------ Document text
Facts
The assessee, a pawn-broker, deposited Rs. 27,46,600/- in Specified Bank Notes (SBNs) during the demonetization period. The Assessing Officer (AO) added this amount as unexplained investment under Section 69 of the Income Tax Act, 1961, as he believed the assessee could not have transacted with SBNs post-demonetization. The Commissioner of Income Tax (Appeals) confirmed the AO's order.
Held
The Tribunal held that the assessee had provided sufficient evidence, including cash book entries, pawn tickets, and invoices, to establish that the SBNs deposited were business receipts from his money-lending activities. The assessee had cash on hand prior to demonetization, and these deposits were part of his regular business transactions, with taxes already paid on the interest income. The addition by the AO and CIT(A) was considered to be double taxation.
Key Issues
Whether the addition of Rs.27,46,600/- as unexplained investment under Section 69 of the Income Tax Act, 1961, was justified, considering the assessee's explanation of the source as business income from pawn-broking during the demonetization period.
------------
▶ _Exercise brief_
Answer these questions using the case summary:
1. What amount did the assessee deposit in Specified Bank Notes?
2. Under which section of the Income Tax Act, 1961, did the Assessing Officer add this amount?
3. What did the Tribunal consider the addition by the AO and CIT(A) to be?
The data that comes next is drawn from a separate source.
------ Recorded data
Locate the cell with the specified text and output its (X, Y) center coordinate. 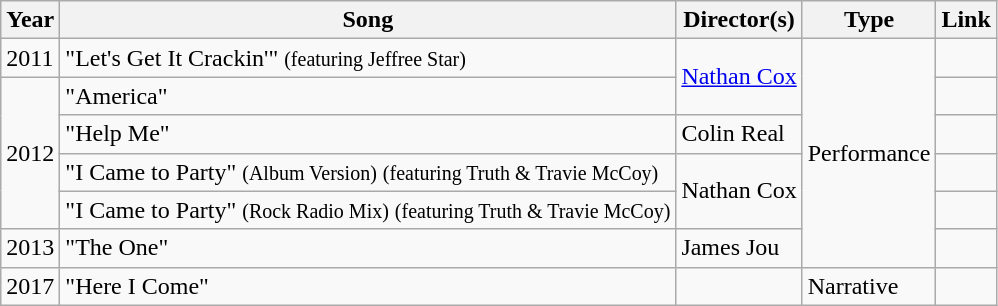
Narrative (869, 286)
Type (869, 20)
Director(s) (739, 20)
2013 (30, 248)
"The One" (368, 248)
2017 (30, 286)
"I Came to Party" (Rock Radio Mix) (featuring Truth & Travie McCoy) (368, 210)
"Let's Get It Crackin'" (featuring Jeffree Star) (368, 58)
"Help Me" (368, 134)
"Here I Come" (368, 286)
"I Came to Party" (Album Version) (featuring Truth & Travie McCoy) (368, 172)
Link (966, 20)
2011 (30, 58)
"America" (368, 96)
James Jou (739, 248)
Song (368, 20)
Performance (869, 153)
2012 (30, 153)
Colin Real (739, 134)
Year (30, 20)
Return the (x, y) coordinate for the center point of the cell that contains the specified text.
------------
▶ _Solution below_
1. Rs. 27,46,600/-
2. Section 69
3. Double taxation